15. Infine vi raccomando la preghiera di suffragio per i vostri cari defunti. La parola suffragio vuol dire opera spirituale, bene offerto a Dio in favore dei morti. Dare suffragio alle anime significa affidarle alla misericordia di Dio Padre, chiedendo che vengano liberate dal male che hanno commesso per la debolezza e la fragilità umana, perché possano vivere eternamente felici. In che modo possiamo dare suffragio ai defunti? Ecco alcuni suggerimenti: partecipare alla Messa domenicale e pregare per i defunti; far celebrare delle S. Messe per i defunti, confessandosi e ricevendo la Comunione: “per ogni Messa celebrata, molte anime escono dal purgatorio. Esse non provano nessun tormento durante la Messa offerta per loro” (S. Girolamo); offrire per i defunti altre preghiere come rosario, vespri, lettura e meditazione del Vangelo, via crucis…; offrire a nome dei defunti elemosine e altre opere di carità: “conviene soccorrere i morti non con le lacrime, ma con le elemosine” (S. Giovanni Crisostomo); offrire per i defunti qualche penitenza o sacrificio personale.
Conclusione
16. Giunti alla conclusione di questa meditazione sulla preghiera cristiana che vi ho proposto come Messaggio per la Quaresima, sono a chiedere la carità della vostra preghiera per me e per la Chiesa di Trieste. Proprio durante il tempo della Quaresima prenderà avvio la Visita pastorale alle parrocchie della Diocesi, che per conseguire le sue finalità di rinnovamento spirituale ed ecclesiale ha bisogno della preghiera corale di tutti. Per questa circostanza ho composto una preghiera che colloco alla fine di questo testo, invitandovi a recitarla con fervore, quale segno del vostro amore per la Chiesa di Trieste.
Padre celeste, sorgente inesauribile di salvezza,
che, nel Figlio tuo Gesù Cristo,
ci hai donato la grazia di una vita nuova,
invia lo Spirito Santo a vivificare
con la fede, la speranza, la carità
la Visita pastorale alla Chiesa di Trieste.
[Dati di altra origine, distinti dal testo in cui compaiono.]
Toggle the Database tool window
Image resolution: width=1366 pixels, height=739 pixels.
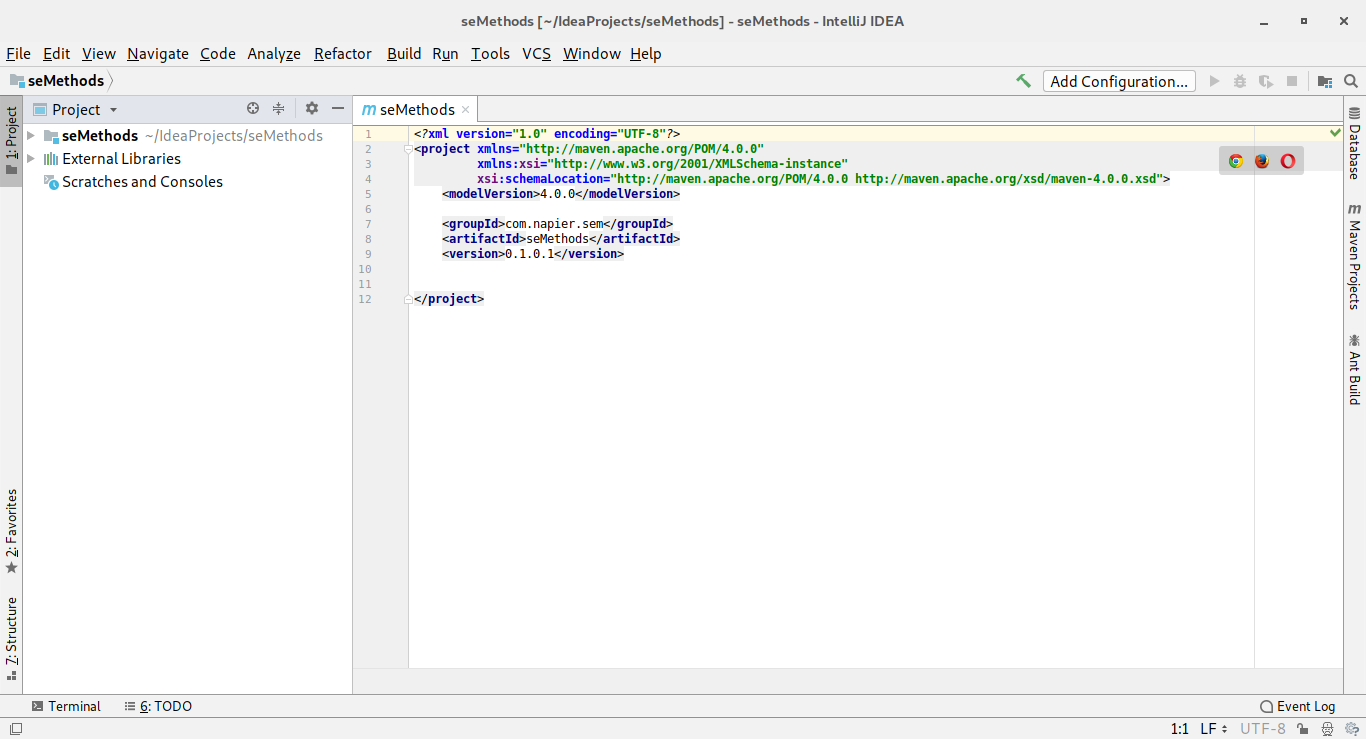[x=1354, y=143]
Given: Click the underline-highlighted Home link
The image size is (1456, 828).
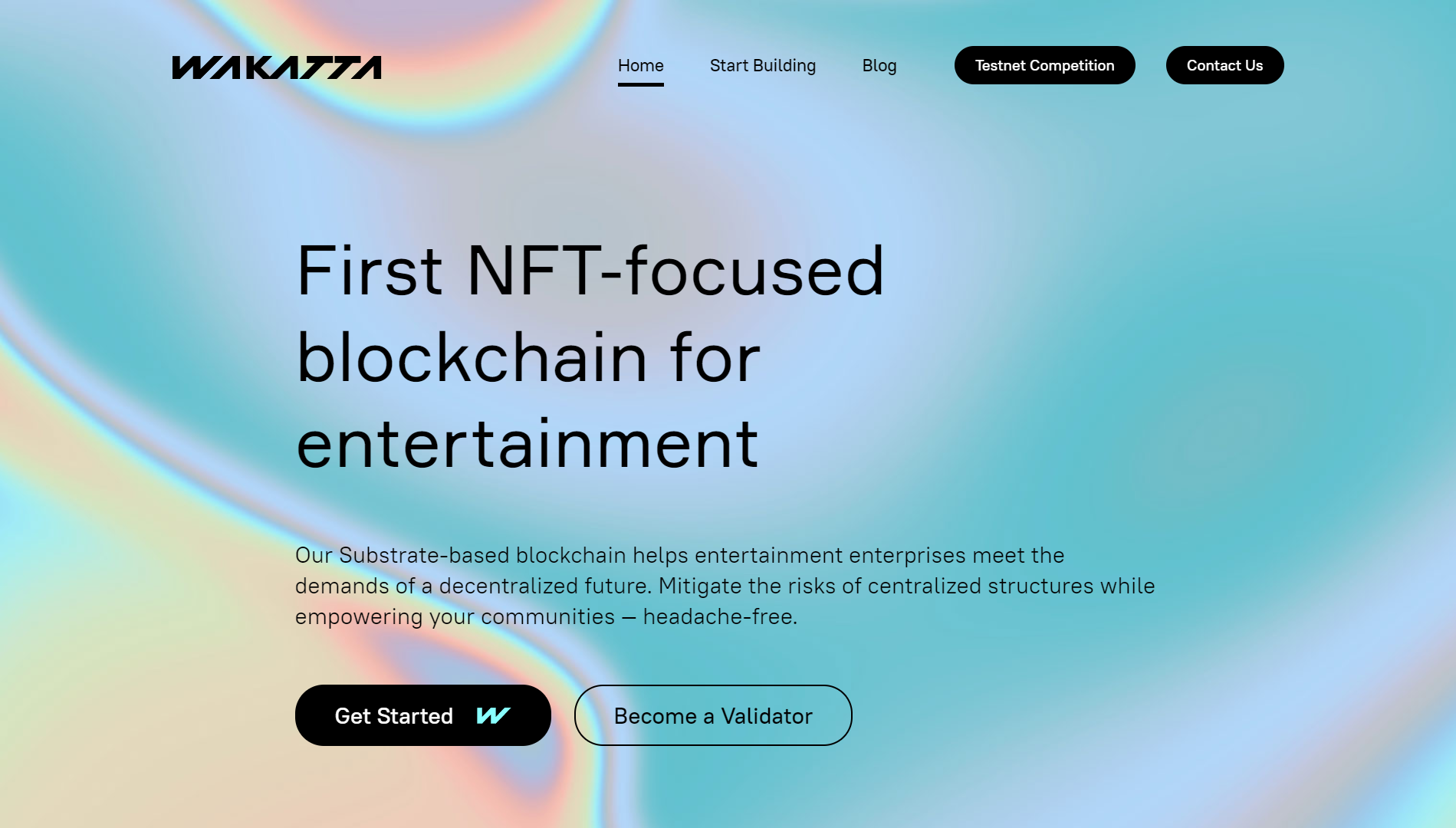Looking at the screenshot, I should coord(641,66).
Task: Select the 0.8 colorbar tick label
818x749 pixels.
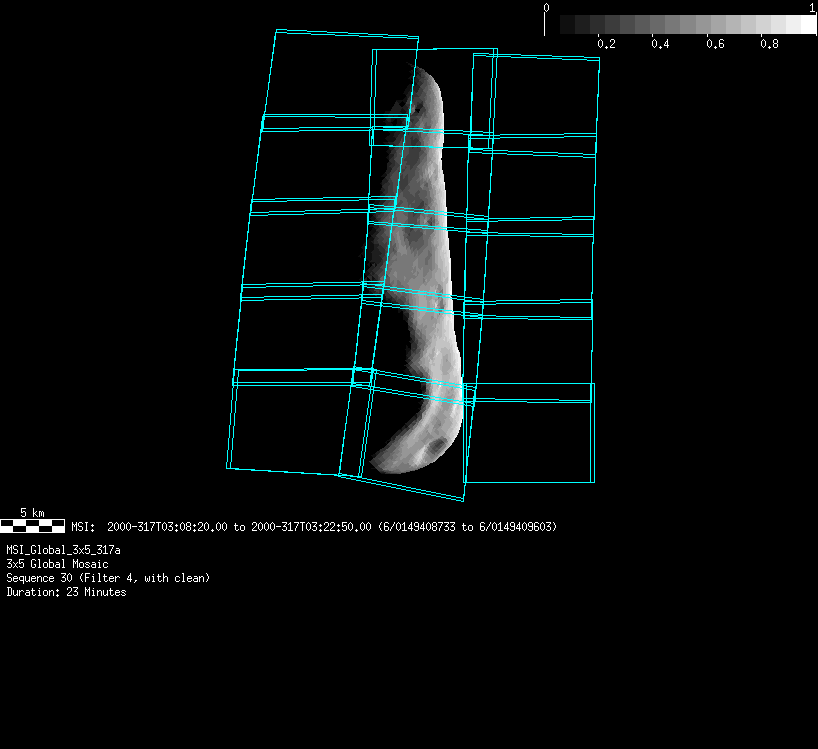Action: click(769, 44)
Padre celeste, fonte di misericordia,
fa’ che la Visita pastorale
accresca nella nostra Chiesa diocesana
la volontà di testimoniare il Vangelo di Gesù;
sostieni con la grazia del tuo amore
il Vescovo, i sacerdoti, i diaconi,
i religiosi, le religiose e tutti i fedeli laici.
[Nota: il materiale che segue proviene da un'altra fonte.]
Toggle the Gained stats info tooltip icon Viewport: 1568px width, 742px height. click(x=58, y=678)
Padre celeste, che ti prendi cura delle nostre anime,
fa’ che la Visita pastorale
ci aiuti ad essere capaci di una fede solida
a imitazione dei nostri Santi patroni;
fa’ che ci renda pieni di amore per la Chiesa tergestina,
coraggiosi nella difesa della vita e della famiglia,
pronti a servire i fratelli e le sorelle in povertà.
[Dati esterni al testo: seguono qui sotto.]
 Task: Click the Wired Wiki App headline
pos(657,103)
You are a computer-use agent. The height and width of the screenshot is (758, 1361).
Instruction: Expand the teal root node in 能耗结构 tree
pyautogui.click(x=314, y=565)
Padre celeste, che consoli i nostri cuori,
fa’ che la Visita pastorale,
sia protetta dal manto della Madonna,
Madre di Dio e Madre della Chiesa,
che accolse con un “SI” la visita dell’Angelo
e corse premurosa a visitare la cugina Elisabetta:
sia Lei la stella che illumina
i passi presenti e futuri del tuo popolo a Trieste.